►
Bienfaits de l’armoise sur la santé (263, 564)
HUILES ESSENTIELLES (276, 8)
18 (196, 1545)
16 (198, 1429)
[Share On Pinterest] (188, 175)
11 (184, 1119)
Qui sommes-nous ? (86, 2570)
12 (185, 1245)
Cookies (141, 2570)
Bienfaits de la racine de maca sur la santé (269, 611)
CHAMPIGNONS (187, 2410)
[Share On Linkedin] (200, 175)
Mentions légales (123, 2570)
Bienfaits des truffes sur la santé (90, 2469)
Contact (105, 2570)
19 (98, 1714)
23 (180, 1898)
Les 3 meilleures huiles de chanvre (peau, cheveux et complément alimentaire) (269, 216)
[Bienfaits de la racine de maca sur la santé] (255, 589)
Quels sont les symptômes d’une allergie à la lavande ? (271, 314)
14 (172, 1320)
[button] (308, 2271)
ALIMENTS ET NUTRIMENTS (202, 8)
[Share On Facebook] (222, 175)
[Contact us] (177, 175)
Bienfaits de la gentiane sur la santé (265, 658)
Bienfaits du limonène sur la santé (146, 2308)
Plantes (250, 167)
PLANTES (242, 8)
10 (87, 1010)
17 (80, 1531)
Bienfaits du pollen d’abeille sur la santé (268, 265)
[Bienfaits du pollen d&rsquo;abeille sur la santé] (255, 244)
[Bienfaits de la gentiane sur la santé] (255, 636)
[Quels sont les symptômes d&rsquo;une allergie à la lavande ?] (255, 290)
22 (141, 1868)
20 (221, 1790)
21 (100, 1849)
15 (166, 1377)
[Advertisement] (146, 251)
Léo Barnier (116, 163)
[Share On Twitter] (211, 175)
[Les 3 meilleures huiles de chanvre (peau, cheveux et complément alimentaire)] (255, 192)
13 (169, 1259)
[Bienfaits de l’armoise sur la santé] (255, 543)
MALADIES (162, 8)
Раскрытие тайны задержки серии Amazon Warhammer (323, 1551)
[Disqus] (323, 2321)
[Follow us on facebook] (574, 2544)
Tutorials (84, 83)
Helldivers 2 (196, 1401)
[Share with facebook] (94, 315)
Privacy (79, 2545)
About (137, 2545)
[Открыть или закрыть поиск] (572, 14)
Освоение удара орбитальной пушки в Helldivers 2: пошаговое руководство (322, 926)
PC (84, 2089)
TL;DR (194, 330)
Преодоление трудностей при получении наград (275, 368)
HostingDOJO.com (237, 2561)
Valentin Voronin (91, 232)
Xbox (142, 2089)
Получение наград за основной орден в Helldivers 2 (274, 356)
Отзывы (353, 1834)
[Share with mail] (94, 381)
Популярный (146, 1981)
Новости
◄
(Problem description)
What lines in the entries contain "meilleures"? Report each one by copying it.

(Exercise response)
Les 3 meilleures huiles de chanvre (peau, cheveux et complément alimentaire) (269, 216)
[Les 3 meilleures huiles de chanvre (peau, cheveux et complément alimentaire)] (255, 192)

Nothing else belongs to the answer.